A lo largo de la historia, en la vida social, sabemos que no es posible salir por la misma puerta por donde se ha entrado, no se puede recuperar lo que se ha perdido, el pasado no vuelve nunca. El presente nos está hiriendo de muchas maneras y aunque nos podamos curar, el tejido cicatrizal siempre deja marca. Lo sabemos, tenemos experiencia y conocimiento. La pregunta es, sin embargo, si queremos recobrar, quizá con otros colores, el mismo paisaje, el mundo perdido… ¿momentáneamente?

No sabemos exactamente dónde estamos. Como después de un accidente, como en una situación inesperada que de repente nos cambia las condiciones del vivir diario y enturbia el futuro, se impone la reflexión. No hay rutinas. Además estamos agotados de tener que nadar constantemente y siempre más deprisa para, finalmente, estar en el mismo lugar. Y, encima, en peligro de quedar relegados o de hundirnos si no lo hacemos de manera competente. ¿Quizá ahora tenemos la oportunidad de pensar qué futuro queremos? ¿Vale la pena el esfuerzo para volver allí de dónde venimos? En caso de que fuera posible, ¿quién quiere volver al mismo lugar? ¿No es el momento de intentar algún cambio?

Un buen amigo me decía que ahora estamos en una situación intermedia, ni aquí ni allí, sino en un proceso de cambio que no tiene, o no tiene todavía, un rumbo bien definido. Podría ser la oportunidad de cambiar. Este período de tiempo indeterminado y oportuno en el que alguna cosa importante puede pasar se denomina Kairós.
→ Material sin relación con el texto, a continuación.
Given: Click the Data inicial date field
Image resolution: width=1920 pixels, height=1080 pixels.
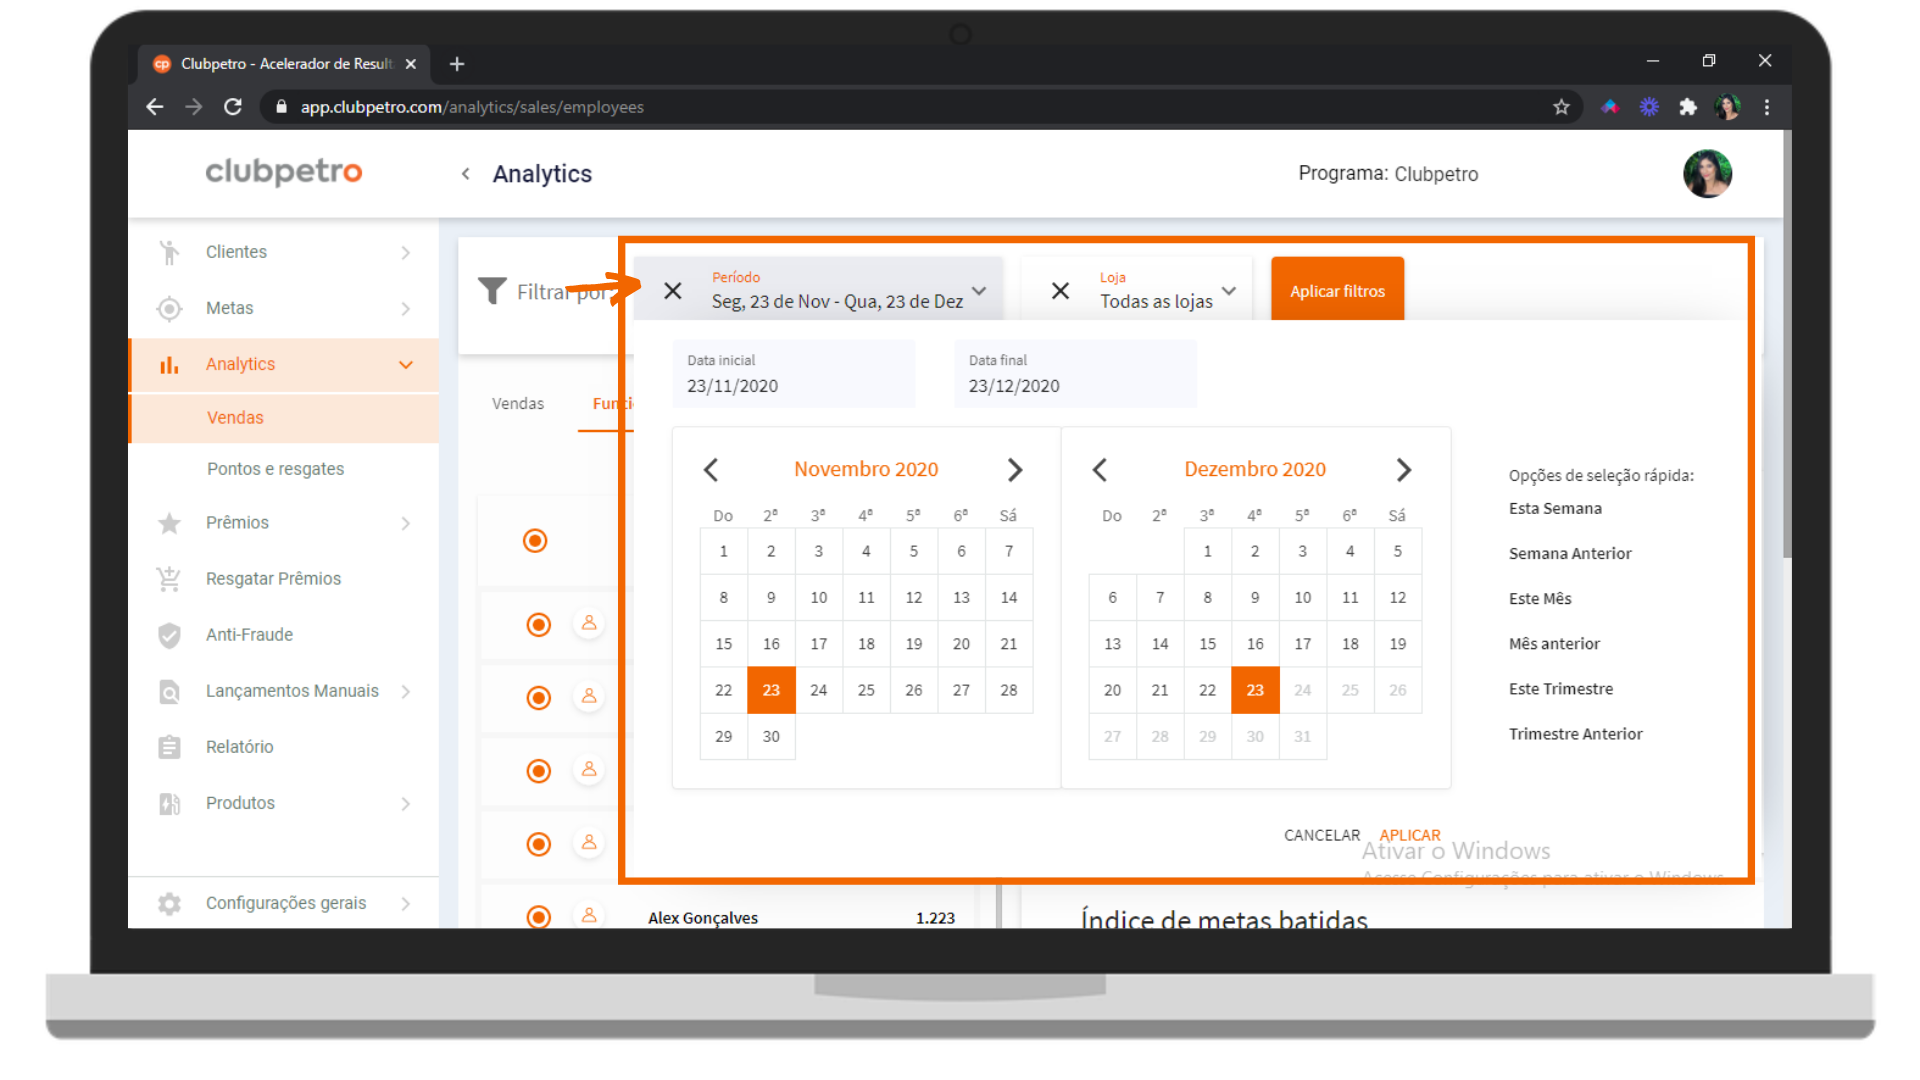Looking at the screenshot, I should 794,375.

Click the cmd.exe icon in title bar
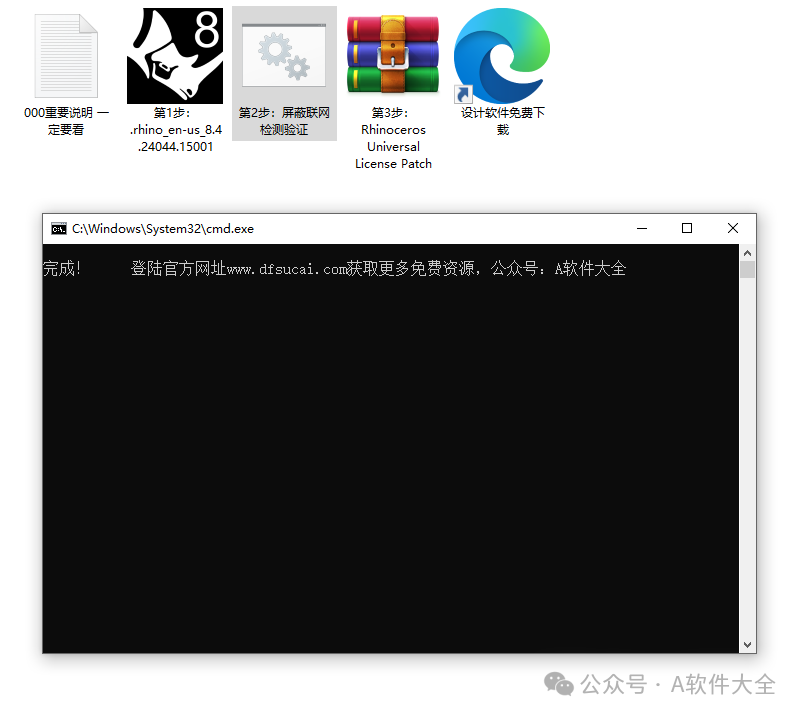(x=59, y=228)
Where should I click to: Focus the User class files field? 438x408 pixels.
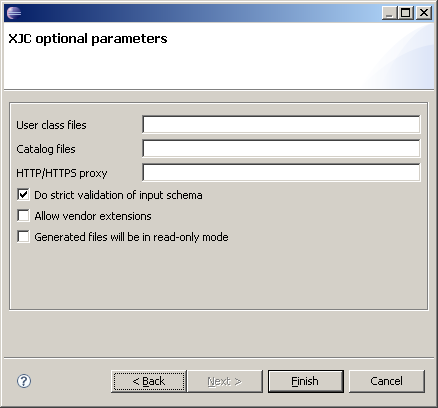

Por más que pueda parecer que la pandemia-virus nos puede afectar a todos por igual, no es así. No todo el mundo ocupa, ni por edad, ni por condición social, lugares parecidos en el mundo. Por eso volver a la normalidad, por más que sepamos bien qué comporta este deseo, no tiene el mismo significado para unos y para los otros. Para unos volver a la normalidad puede significar pensar en un futuro donde mantener la situación cómoda y privilegiada que ya se tenía o mejorarla todavía más. Por otros, querría creer que para muchos, puede querer decir recuperar la posibilidad de tener una vida llena, un futuro diferente y una normalidad de lo que pase para seguir con el incremento constante de corderos y capacidades, como si eso fuera la única opción de tener una buena vida. Se trataría, más bien, de procurarnos una diferente relación, más significativa, con el mundo. Creer que otro mundo es posible.